Se estaba desplazando de nuevo entre los árboles. El hombre que había hablado con el centinela por teléfono decía que enviaría más hombres tras ella. Y, no obstante, experimentaba algo parecido al goce, una nueva y ágil energía, más rica y profunda que cualquier otra cosa que hubiera sentido en su vida. Había ido adquiriendo forma durante las semanas de viaje hacia... bien, ¿dónde? No sabía cómo se llamaba. Para ella no era más que el sitio donde estaba Amy.

Había tomado algunos autobuses. Había subido a la parte posterior del camión de alguien con dos perros labradores y una caja con crías de cerdo. Algunos días se había despertado donde estaba, con la conciencia definida de que aquel día tocaba caminar, sólo caminar. Lacey comía de vez en cuando, o si le parecía correcto, llamaba a la puerta de una casa y preguntaba si le permitían que durmiera en una cama. Y la mujer que abría la puerta (porque siempre era una mujer, daba igual a qué puerta llamara) decía que por supuesto podía entrar, y la conducía a una habitación con una cama ya preparada, sin decir ni una palabra al respecto.

Y entonces, un día se puso a subir por una larga carretera de montaña, la gloria de Dios en la luz del sol que la rodeaba, y supo que había llegado.

«Espera —dijo la voz—. Espera a que el sol se ponga, hermana Lacey. El camino te enseñará el camino.»

Y así fue: el camino le enseñó el camino. Ahora la perseguían más hombres. Cada paso, cada chasquido de ramita, cada inhalación de aire era como un disparo estruendoso que le revelaba su posición. Estaban desplegados detrás de ella en una amplia hilera de seis, con sus armas apuntadas a la oscuridad, a la nada, a un lugar donde Lacey había estado, pero ya no estaba.

Llegó a un claro entre los árboles.

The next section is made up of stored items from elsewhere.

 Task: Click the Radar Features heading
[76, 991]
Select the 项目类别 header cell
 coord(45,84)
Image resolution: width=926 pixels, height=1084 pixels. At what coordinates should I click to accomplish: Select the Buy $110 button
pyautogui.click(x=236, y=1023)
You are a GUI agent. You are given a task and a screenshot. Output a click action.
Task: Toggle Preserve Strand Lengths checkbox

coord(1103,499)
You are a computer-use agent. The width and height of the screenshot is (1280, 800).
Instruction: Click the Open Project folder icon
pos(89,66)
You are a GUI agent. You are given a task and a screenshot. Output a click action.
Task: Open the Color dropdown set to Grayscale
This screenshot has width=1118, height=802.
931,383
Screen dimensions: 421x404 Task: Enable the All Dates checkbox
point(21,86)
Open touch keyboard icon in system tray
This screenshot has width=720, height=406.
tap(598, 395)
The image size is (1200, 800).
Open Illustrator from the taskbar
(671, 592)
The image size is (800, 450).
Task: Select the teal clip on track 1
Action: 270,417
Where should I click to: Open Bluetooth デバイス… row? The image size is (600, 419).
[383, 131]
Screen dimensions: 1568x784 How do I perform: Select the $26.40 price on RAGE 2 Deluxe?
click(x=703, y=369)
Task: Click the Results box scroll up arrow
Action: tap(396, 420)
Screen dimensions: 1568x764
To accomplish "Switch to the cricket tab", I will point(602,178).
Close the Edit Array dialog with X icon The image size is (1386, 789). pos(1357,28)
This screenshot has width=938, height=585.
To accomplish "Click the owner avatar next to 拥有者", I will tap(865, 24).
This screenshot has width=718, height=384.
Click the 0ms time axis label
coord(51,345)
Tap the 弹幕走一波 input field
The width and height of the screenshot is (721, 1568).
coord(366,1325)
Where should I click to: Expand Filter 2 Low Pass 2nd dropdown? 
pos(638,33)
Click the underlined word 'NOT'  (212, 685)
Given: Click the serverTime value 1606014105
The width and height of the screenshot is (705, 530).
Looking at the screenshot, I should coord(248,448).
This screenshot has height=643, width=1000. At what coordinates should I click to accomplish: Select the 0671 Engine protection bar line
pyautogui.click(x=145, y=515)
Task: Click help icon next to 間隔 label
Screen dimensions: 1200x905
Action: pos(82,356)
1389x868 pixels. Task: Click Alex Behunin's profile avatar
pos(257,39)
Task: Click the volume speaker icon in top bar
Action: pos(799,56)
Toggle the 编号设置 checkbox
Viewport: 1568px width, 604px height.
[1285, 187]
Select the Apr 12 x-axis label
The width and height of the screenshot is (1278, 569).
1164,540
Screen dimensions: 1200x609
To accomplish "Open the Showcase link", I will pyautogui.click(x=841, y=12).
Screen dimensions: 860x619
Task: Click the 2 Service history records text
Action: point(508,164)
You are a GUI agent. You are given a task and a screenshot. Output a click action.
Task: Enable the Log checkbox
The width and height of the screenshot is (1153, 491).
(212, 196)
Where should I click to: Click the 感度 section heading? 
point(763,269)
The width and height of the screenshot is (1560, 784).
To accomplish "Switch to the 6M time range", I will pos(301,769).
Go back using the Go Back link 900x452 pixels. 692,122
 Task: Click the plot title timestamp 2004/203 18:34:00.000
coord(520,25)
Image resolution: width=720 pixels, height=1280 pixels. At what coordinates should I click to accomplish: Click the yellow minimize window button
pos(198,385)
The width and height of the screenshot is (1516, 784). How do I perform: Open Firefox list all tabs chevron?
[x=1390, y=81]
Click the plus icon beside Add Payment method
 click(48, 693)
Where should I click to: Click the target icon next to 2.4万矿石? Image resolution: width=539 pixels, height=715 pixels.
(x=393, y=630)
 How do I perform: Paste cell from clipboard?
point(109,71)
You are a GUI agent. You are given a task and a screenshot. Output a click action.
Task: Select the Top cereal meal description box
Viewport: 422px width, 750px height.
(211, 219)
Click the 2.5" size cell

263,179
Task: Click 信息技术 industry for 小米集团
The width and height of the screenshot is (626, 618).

Había una carretera. A la izquierda, a doscientos metros de distancia, se alzaba el puesto de guardia, bañado por un chorro de luz. A la derecha, la carretera se internaba entre los árboles y descendía en picado. El rumor del río llegaba de algún lugar.

Nada le revelaba el significado de aquel lugar, pero sabía que debía esperar. Se tiró al suelo y aplastó el estómago contra la tierra. Los soldados estaban detrás de ella, a cincuenta metros de distancia, y luego cuarenta, y después treinta.

Oyó el ruido bajo y tortuoso de un motor diésel, cuyo sonido agudo se calmó cuando el conductor cambió de marcha para ascender la cuesta final. Poco a poco, elevó su morro y su luz hacia ella. Se acuclilló cuando los faros barrieron la cumbre de la colina. Una especie de camión del ejército. El gemido del motor se alteró cuando el conductor cambió de marcha otra vez y empezó a acelerar.

¿Ahora?

Y la voz dijo: «Ahora».

Se levantó y corrió con toda la velocidad que las piernas le permitieron en dirección a la parte posterior del camión. Un parachoques amplio, y encima, una zona de carga abierta, oculta por una lona oscilante. Por un momento dio la impresión de que se había movido demasiado tarde, de que el camión iba a dejarla atrás, pero dio una última carrera y consiguió atraparlo. Sus manos encontraron el borde de la puerta, un pie descalzo y después el otro abandonaron la carretera. Lacey Antoinette Kudoto voló por los aires. Se izó y saltó rodando al interior.

Su cabeza golpeó el suelo del compartimento de carga del camión. Abrió los ojos.

Cajas. El camión iba lleno de cajas.

Avanzó hacia la parte delantera y se aplastó contra la pared trasera de la cabina. El camión aminoró la velocidad cuando se acercó al puesto de guardia. Lacey contuvo el aliento. Podía pasar cualquier cosa. Ya no estaba en sus manos.

Los frenos de aire silbaron. El camión se detuvo.

—Déjame ver las instrucciones.

La voz era la del primer centinela, el que había ordenado a Lacey que se detuviera. Apenas un niño, con un arma. A juzgar por la procedencia de la voz, dedujo que estaba parado sobre el estribo del vehículo. De pronto, el aire se impregnó de olor a tabaco.